Material for this task
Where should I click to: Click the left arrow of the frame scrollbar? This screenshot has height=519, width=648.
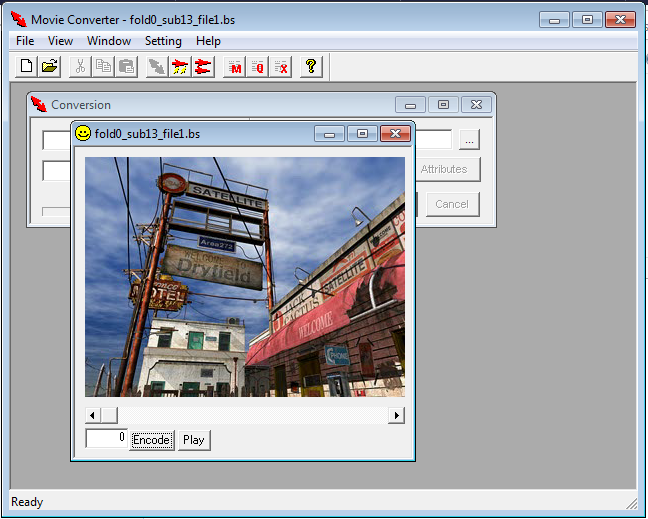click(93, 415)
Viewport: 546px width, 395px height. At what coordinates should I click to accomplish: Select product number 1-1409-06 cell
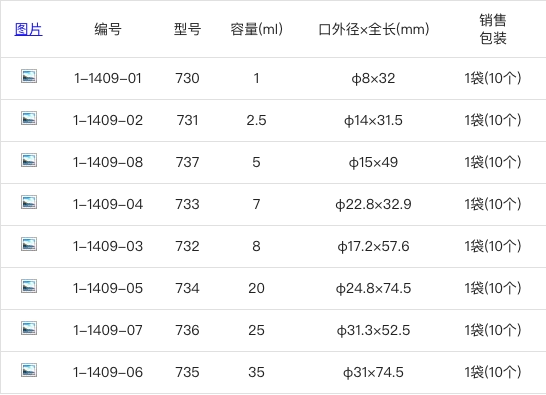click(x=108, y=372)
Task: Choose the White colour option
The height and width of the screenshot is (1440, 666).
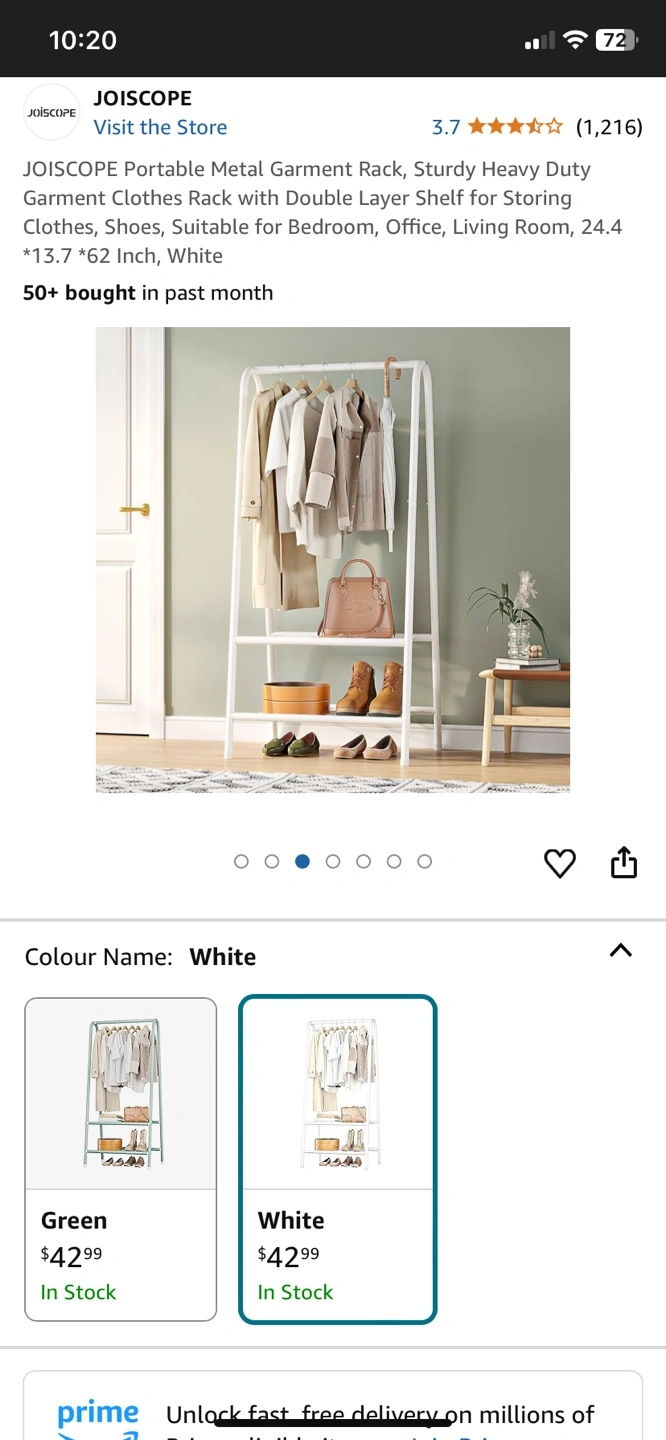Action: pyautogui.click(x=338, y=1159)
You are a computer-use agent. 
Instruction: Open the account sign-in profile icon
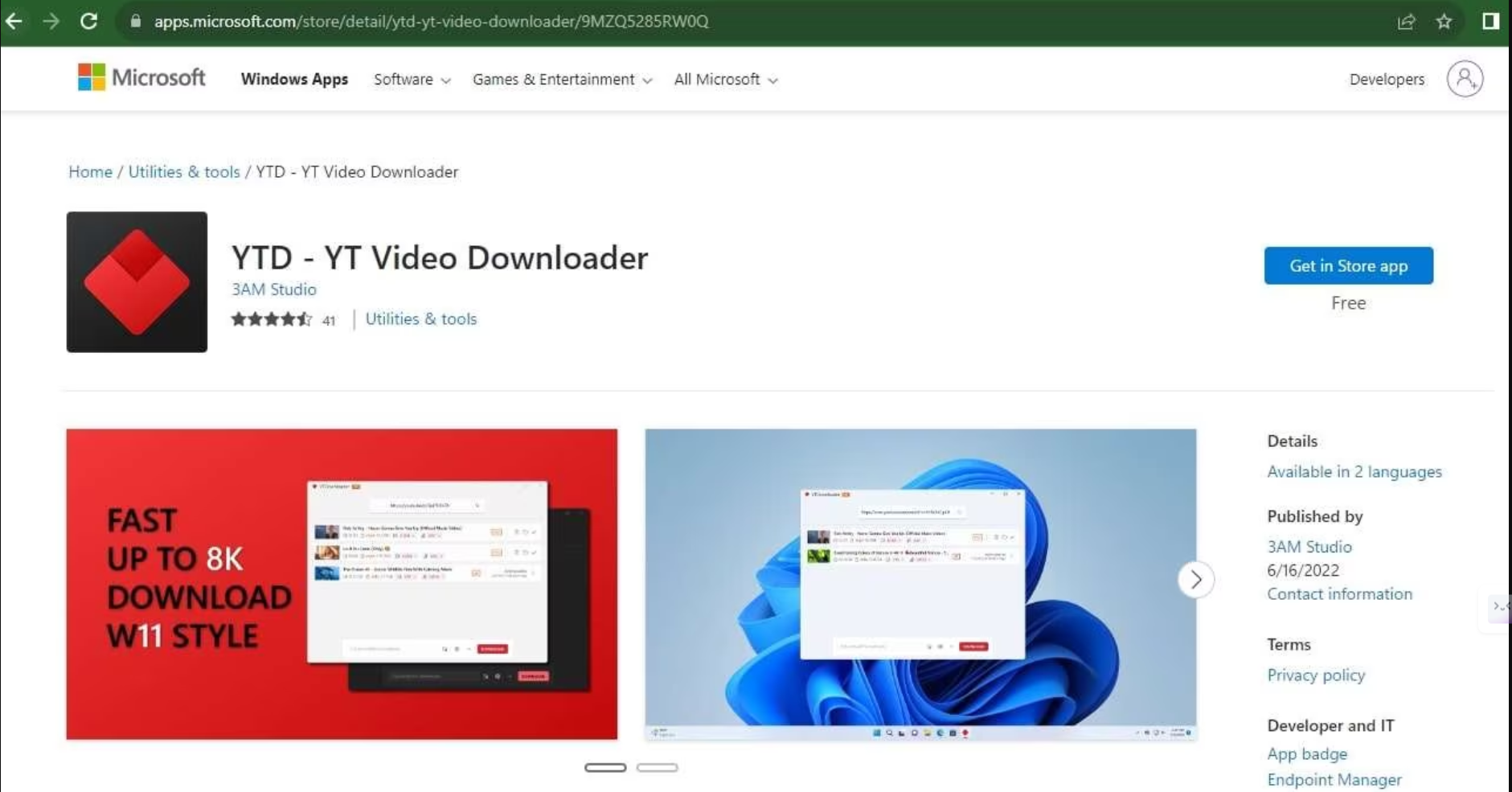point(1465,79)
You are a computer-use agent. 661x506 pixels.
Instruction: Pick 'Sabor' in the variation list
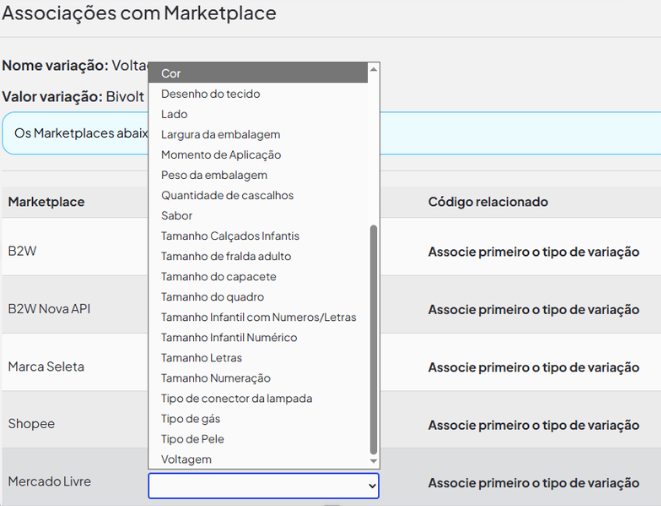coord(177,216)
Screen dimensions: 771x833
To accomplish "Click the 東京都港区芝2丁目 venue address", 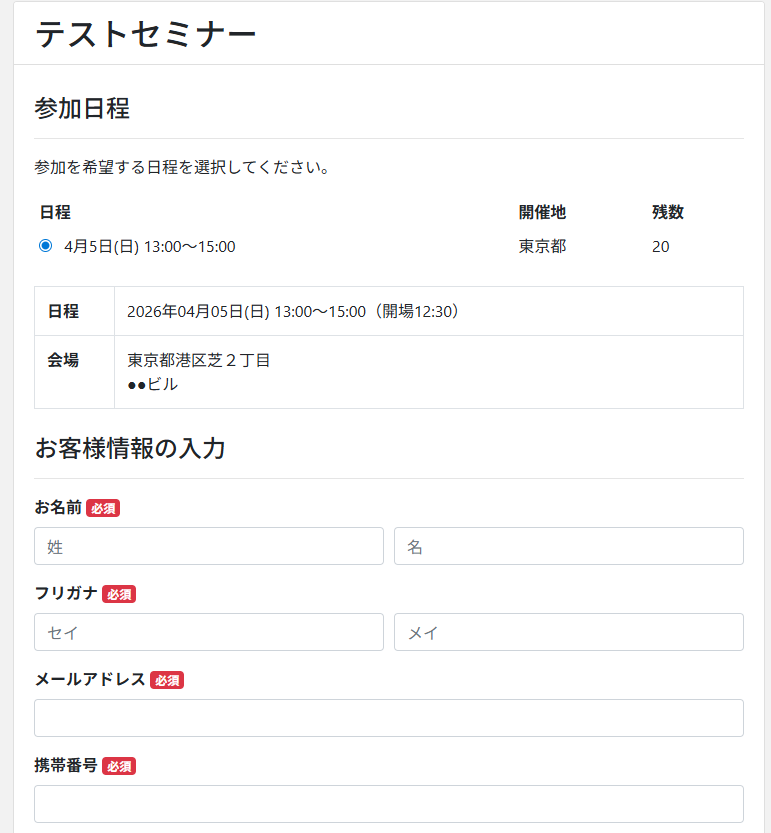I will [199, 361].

...

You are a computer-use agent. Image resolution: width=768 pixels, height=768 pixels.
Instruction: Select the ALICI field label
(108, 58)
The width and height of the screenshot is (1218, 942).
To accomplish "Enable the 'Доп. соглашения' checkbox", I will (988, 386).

Brief
Tell how many lines of the data include the word "computer", without any other words.

Completed exercise
3